Chapter three explores moments of resistance in the sixties (including riots pre-Stonewall), and the organizations that roll out of them. Stryker delves deeply into the riots at Compton’s Cafeteria in San Francisco (chronicled in her film Screaming Queens), and contextualizes the emerging movement within changing spatial relationships (ie gentrification), shifting medical views on the body, Vietnam, the economy, and contemporaneous social movements. She also discusses Reed Erickson – a figure new to me – a wealthy trans man who served as benefactor to these emerging support organizations.
Chapter four, aptly titled “The Difficult Decades,” explores changing views in medicine and psychology, as well as within the mainstreaming gay and feminist movements. As part of her transfeminist project, Stryker provides detailed analysis of the betrayals by the feminist movement (including lesbians), particularly of trans women (often labeled “rapists”), but also of butch women. Interestingly, she offers an argument that it was the disavowal of butch/femme culture that opened up space for the emergence of female-to-male (FTM) and trans masculine communities.
Recent struggles
In the final chapter, Stryker takes a look at the coherence of a more formal transgender rights movement, beginning in the early nineties and continuing through today. She focuses heavily on new queer and feminist theory and the re-politicization of the queer community in the wake of the AIDS crisis. The last several pages also cover the activism and cultural work that has exploded in the past few years, leading up to recent struggles for a trans-inclusive federal Employment Non-Discrimination Act.

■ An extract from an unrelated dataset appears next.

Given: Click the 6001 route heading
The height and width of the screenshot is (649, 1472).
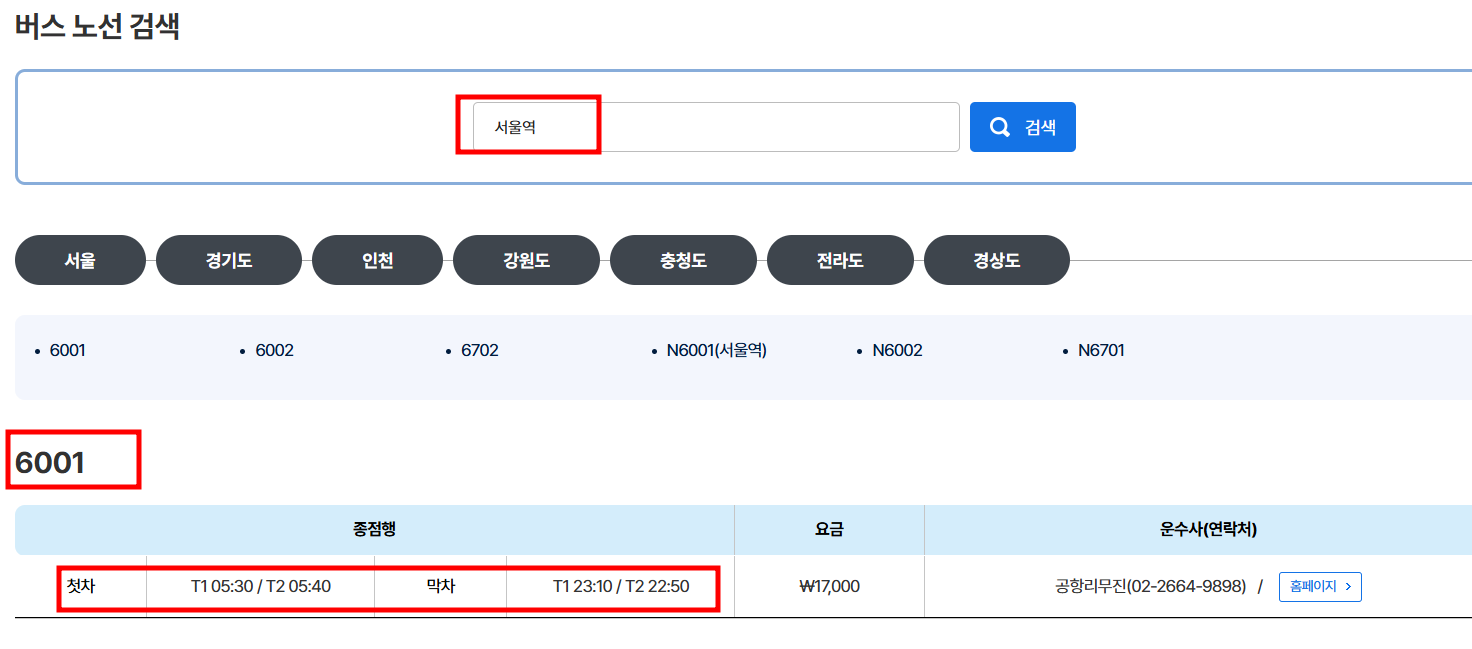Looking at the screenshot, I should point(47,459).
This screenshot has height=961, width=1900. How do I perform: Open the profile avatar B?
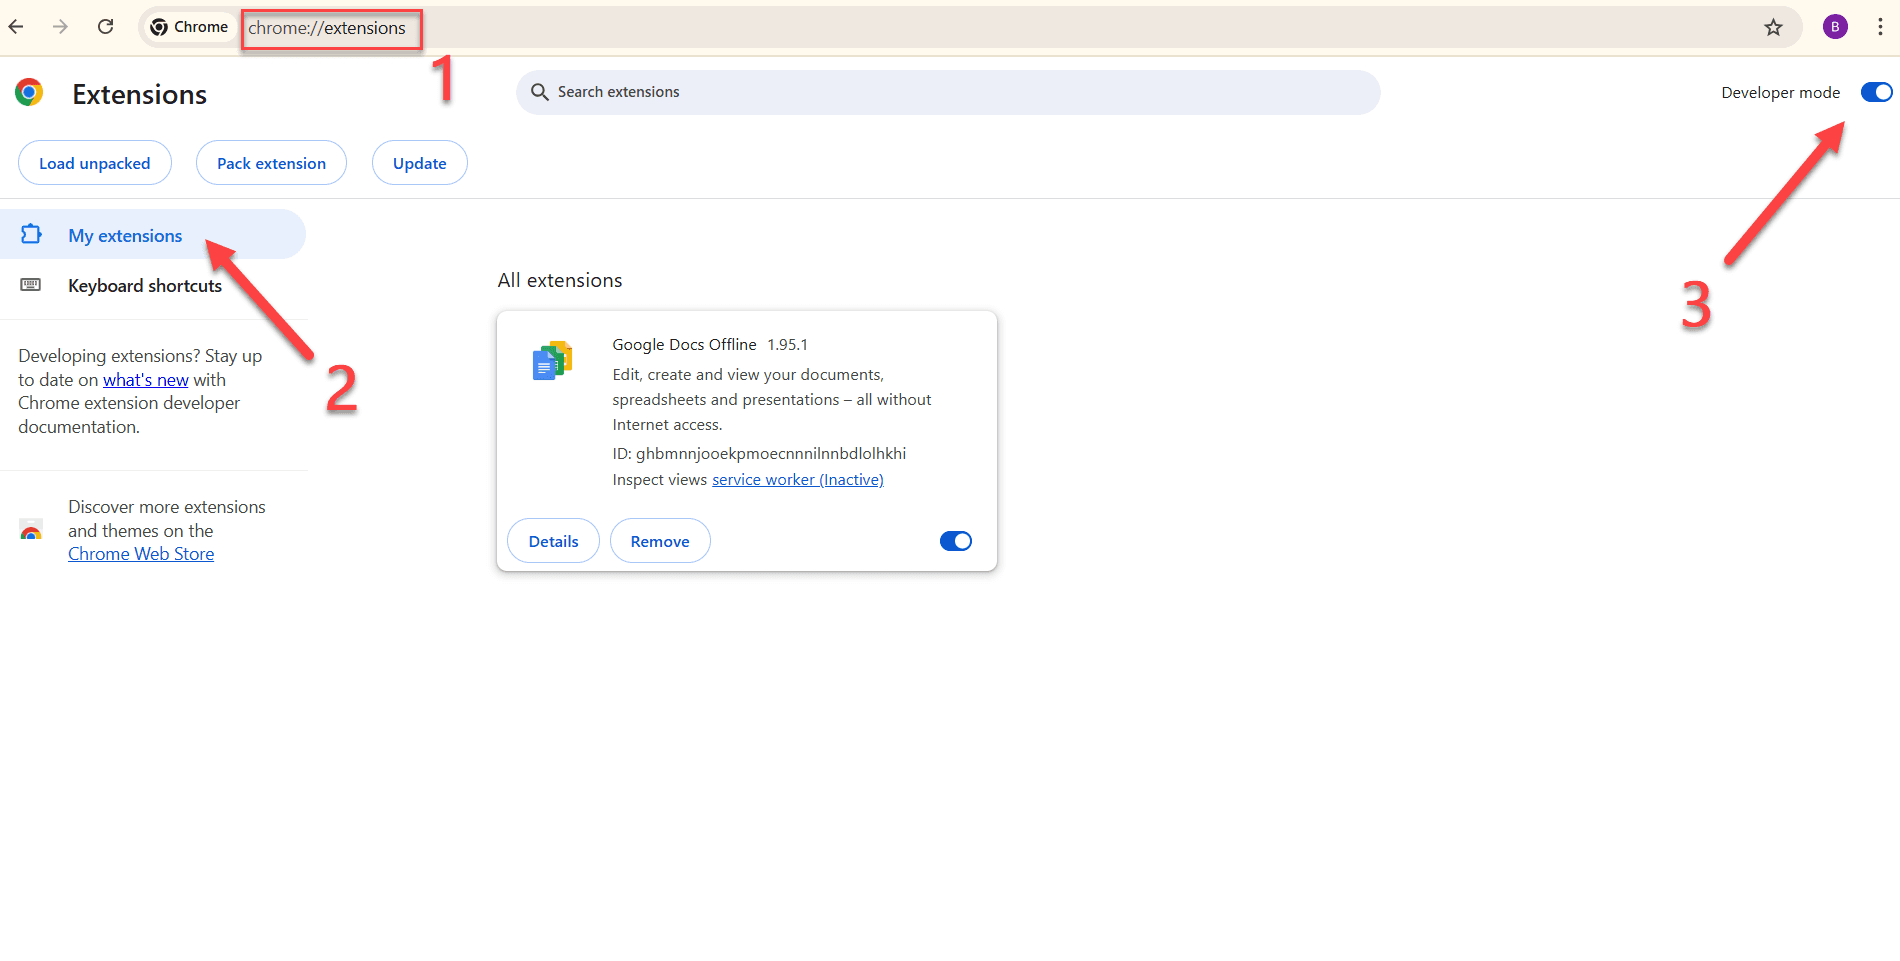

While Stryker’s main strength in Transgender History is her ability to convey a large amount of historical and theoretical information with a concise accessibility, its brevity also leads to some shortcomings. The book focuses largely (though by no means exclusively) on white and otherwise privileged individuals, predominantly on the MTF spectrum. Indeed, in defining her terms she categorizes many as “subcultural,” including terms as diverse as “drag,” “bulldagger,” and “two-spirit,” but offers little in terms of definitions. Additionally, she alludes to Black and Latina ballroom culture, without delving into any of its specific vocabularies. Towards the latter end of the book, she also takes quite a bit of space discussing more discursive elements of the movement, such as debates occurring within feminist and academic circles (ie the Michigan Womyn’s Musical Festival). Certainly these are useful sites for activism, yet their prominence raises familiar questions of “Whose history exactly?” and “Who is the book’s audience?”
I could envision such a project being further strengthened by delving deeper into theory around alternative forms of resistance that are embodied on a more daily basis, such as the caring relationships built within ballroom houses and communities of sex workers, or movements by indigenous people to reinvigorate traditions of more diverse gender systems. Though she does question “what conventionally counts as political activity within modern society” – protests, legal and policy work, and public education – in favor of other ideas and activities that “qualify one… as a fit subject for citizenship,” this analysis could be expanded to include more theoretical work as to what those are forms of political activity are, and how they are embodied in specific communities.
Still, I do not fault her for these omissions from this book, as there are few academics that produce analyses as grounded and accessible as hers. Stryker surely deserves appreciation, especially as someone who is not only writing, but also in the process of making, Transgender History.